■ Job ■
Return each of the lines below word for word, with nothing altered.

:: Material for this task ::

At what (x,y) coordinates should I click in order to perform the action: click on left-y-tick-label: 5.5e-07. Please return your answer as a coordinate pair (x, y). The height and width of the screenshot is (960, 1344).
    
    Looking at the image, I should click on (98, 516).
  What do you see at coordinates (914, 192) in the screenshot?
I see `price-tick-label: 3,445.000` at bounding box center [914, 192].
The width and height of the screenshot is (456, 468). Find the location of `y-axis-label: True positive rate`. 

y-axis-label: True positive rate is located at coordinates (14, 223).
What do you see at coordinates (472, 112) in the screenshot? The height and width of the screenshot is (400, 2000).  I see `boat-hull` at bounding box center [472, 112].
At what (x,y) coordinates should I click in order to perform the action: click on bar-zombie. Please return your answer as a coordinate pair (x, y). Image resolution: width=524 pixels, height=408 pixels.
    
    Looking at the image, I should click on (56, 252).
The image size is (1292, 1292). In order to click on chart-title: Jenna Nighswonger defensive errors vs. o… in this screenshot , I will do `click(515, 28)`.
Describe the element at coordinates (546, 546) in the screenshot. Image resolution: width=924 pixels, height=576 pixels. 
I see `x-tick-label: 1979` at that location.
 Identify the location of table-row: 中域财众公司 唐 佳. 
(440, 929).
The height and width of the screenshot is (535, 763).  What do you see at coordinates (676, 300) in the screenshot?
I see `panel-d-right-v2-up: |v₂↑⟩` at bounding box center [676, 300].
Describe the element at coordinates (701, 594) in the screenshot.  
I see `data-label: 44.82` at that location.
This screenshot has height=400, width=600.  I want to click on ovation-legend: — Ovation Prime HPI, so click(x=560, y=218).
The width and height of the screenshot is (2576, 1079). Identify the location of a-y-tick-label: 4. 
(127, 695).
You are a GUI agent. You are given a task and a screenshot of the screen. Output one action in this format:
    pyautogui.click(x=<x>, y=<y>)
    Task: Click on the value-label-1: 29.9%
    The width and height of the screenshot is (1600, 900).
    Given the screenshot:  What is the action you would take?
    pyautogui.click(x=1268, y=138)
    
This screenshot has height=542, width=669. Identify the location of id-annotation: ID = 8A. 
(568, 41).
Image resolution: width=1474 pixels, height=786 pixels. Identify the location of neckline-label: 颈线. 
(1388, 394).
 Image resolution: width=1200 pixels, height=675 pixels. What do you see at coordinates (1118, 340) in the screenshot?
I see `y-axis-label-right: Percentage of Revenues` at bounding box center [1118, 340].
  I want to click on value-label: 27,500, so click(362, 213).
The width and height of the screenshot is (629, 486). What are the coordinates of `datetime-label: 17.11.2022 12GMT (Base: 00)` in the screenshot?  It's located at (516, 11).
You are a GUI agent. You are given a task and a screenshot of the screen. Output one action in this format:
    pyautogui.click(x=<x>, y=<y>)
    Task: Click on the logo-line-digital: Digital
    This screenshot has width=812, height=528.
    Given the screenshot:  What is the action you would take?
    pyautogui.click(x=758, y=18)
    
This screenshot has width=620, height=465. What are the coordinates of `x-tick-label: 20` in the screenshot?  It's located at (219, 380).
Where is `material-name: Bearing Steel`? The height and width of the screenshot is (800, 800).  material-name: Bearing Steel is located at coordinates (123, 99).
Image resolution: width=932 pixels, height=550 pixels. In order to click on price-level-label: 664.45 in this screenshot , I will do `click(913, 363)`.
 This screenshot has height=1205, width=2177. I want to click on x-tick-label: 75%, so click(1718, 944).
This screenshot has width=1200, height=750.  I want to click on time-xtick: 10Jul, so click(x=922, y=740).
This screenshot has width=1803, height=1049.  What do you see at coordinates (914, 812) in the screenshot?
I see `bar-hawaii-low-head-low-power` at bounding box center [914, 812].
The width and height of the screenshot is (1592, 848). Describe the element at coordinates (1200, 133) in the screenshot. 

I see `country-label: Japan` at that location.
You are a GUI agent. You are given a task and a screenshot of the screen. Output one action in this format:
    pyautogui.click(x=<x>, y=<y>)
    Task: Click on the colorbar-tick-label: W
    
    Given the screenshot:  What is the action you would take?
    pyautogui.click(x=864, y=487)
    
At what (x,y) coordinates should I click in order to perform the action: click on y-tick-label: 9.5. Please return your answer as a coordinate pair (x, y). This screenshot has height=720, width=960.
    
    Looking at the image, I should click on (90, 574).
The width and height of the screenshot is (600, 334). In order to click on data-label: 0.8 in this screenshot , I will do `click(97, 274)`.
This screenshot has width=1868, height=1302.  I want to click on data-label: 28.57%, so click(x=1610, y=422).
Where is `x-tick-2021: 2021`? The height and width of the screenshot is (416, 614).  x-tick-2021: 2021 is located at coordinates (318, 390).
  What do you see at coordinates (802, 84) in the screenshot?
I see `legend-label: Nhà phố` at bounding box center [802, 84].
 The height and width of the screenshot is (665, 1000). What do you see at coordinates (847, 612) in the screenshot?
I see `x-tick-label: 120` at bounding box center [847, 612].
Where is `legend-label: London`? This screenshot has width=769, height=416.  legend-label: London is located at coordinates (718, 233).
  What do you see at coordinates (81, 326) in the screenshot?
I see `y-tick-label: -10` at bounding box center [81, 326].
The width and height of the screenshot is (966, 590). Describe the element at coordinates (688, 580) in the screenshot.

:::

■ Your response ■
At what (x,y) coordinates should I click in order to perform the action: click on left-y-tick-label: 5.5e-07. Please return your answer as a coordinate pair (x, y). The height and width of the screenshot is (960, 1344).
    
    Looking at the image, I should click on (98, 516).
  What do you see at coordinates (914, 192) in the screenshot?
I see `price-tick-label: 3,445.000` at bounding box center [914, 192].
The width and height of the screenshot is (456, 468). Find the location of `y-axis-label: True positive rate`. 

y-axis-label: True positive rate is located at coordinates (14, 223).
What do you see at coordinates (472, 112) in the screenshot? The height and width of the screenshot is (400, 2000).  I see `boat-hull` at bounding box center [472, 112].
At what (x,y) coordinates should I click in order to perform the action: click on bar-zombie. Please return your answer as a coordinate pair (x, y). Image resolution: width=524 pixels, height=408 pixels.
    
    Looking at the image, I should click on (56, 252).
The image size is (1292, 1292). In order to click on chart-title: Jenna Nighswonger defensive errors vs. o… in this screenshot , I will do `click(515, 28)`.
Describe the element at coordinates (546, 546) in the screenshot. Image resolution: width=924 pixels, height=576 pixels. 
I see `x-tick-label: 1979` at that location.
 Identify the location of table-row: 中域财众公司 唐 佳. 
(440, 929).
The height and width of the screenshot is (535, 763).  What do you see at coordinates (676, 300) in the screenshot?
I see `panel-d-right-v2-up: |v₂↑⟩` at bounding box center [676, 300].
Describe the element at coordinates (701, 594) in the screenshot.  
I see `data-label: 44.82` at that location.
This screenshot has height=400, width=600.  I want to click on ovation-legend: — Ovation Prime HPI, so click(x=560, y=218).
The width and height of the screenshot is (2576, 1079). Identify the location of a-y-tick-label: 4. 
(127, 695).
You are a GUI agent. You are given a task and a screenshot of the screen. Output one action in this format:
    pyautogui.click(x=<x>, y=<y>)
    Task: Click on the value-label-1: 29.9%
    The width and height of the screenshot is (1600, 900).
    Given the screenshot:  What is the action you would take?
    pyautogui.click(x=1268, y=138)
    
This screenshot has height=542, width=669. Identify the location of id-annotation: ID = 8A. 
(568, 41).
Image resolution: width=1474 pixels, height=786 pixels. Identify the location of neckline-label: 颈线. 
(1388, 394).
 Image resolution: width=1200 pixels, height=675 pixels. What do you see at coordinates (1118, 340) in the screenshot?
I see `y-axis-label-right: Percentage of Revenues` at bounding box center [1118, 340].
  I want to click on value-label: 27,500, so click(362, 213).
The width and height of the screenshot is (629, 486). What are the coordinates of `datetime-label: 17.11.2022 12GMT (Base: 00)` in the screenshot?  It's located at (516, 11).
You are a GUI agent. You are given a task and a screenshot of the screen. Output one action in this format:
    pyautogui.click(x=<x>, y=<y>)
    Task: Click on the logo-line-digital: Digital
    This screenshot has width=812, height=528.
    Given the screenshot:  What is the action you would take?
    pyautogui.click(x=758, y=18)
    
This screenshot has width=620, height=465. What are the coordinates of `x-tick-label: 20` in the screenshot?  It's located at (219, 380).
Where is `material-name: Bearing Steel`? The height and width of the screenshot is (800, 800).  material-name: Bearing Steel is located at coordinates (123, 99).
Image resolution: width=932 pixels, height=550 pixels. In order to click on price-level-label: 664.45 in this screenshot , I will do `click(913, 363)`.
 This screenshot has height=1205, width=2177. I want to click on x-tick-label: 75%, so click(1718, 944).
This screenshot has width=1200, height=750.  I want to click on time-xtick: 10Jul, so click(x=922, y=740).
This screenshot has width=1803, height=1049.  What do you see at coordinates (914, 812) in the screenshot?
I see `bar-hawaii-low-head-low-power` at bounding box center [914, 812].
The width and height of the screenshot is (1592, 848). Describe the element at coordinates (1200, 133) in the screenshot. 

I see `country-label: Japan` at that location.
You are a GUI agent. You are given a task and a screenshot of the screen. Output one action in this format:
    pyautogui.click(x=<x>, y=<y>)
    Task: Click on the colorbar-tick-label: W
    
    Given the screenshot:  What is the action you would take?
    pyautogui.click(x=864, y=487)
    
At what (x,y) coordinates should I click in order to perform the action: click on y-tick-label: 9.5. Please return your answer as a coordinate pair (x, y). This screenshot has height=720, width=960.
    
    Looking at the image, I should click on (90, 574).
The width and height of the screenshot is (600, 334). In order to click on data-label: 0.8 in this screenshot , I will do `click(97, 274)`.
This screenshot has width=1868, height=1302.  I want to click on data-label: 28.57%, so click(x=1610, y=422).
Where is `x-tick-2021: 2021`? The height and width of the screenshot is (416, 614).  x-tick-2021: 2021 is located at coordinates (318, 390).
  What do you see at coordinates (802, 84) in the screenshot?
I see `legend-label: Nhà phố` at bounding box center [802, 84].
 The height and width of the screenshot is (665, 1000). What do you see at coordinates (847, 612) in the screenshot?
I see `x-tick-label: 120` at bounding box center [847, 612].
Where is `legend-label: London`? This screenshot has width=769, height=416.  legend-label: London is located at coordinates (718, 233).
  What do you see at coordinates (81, 326) in the screenshot?
I see `y-tick-label: -10` at bounding box center [81, 326].
The width and height of the screenshot is (966, 590). Describe the element at coordinates (688, 580) in the screenshot.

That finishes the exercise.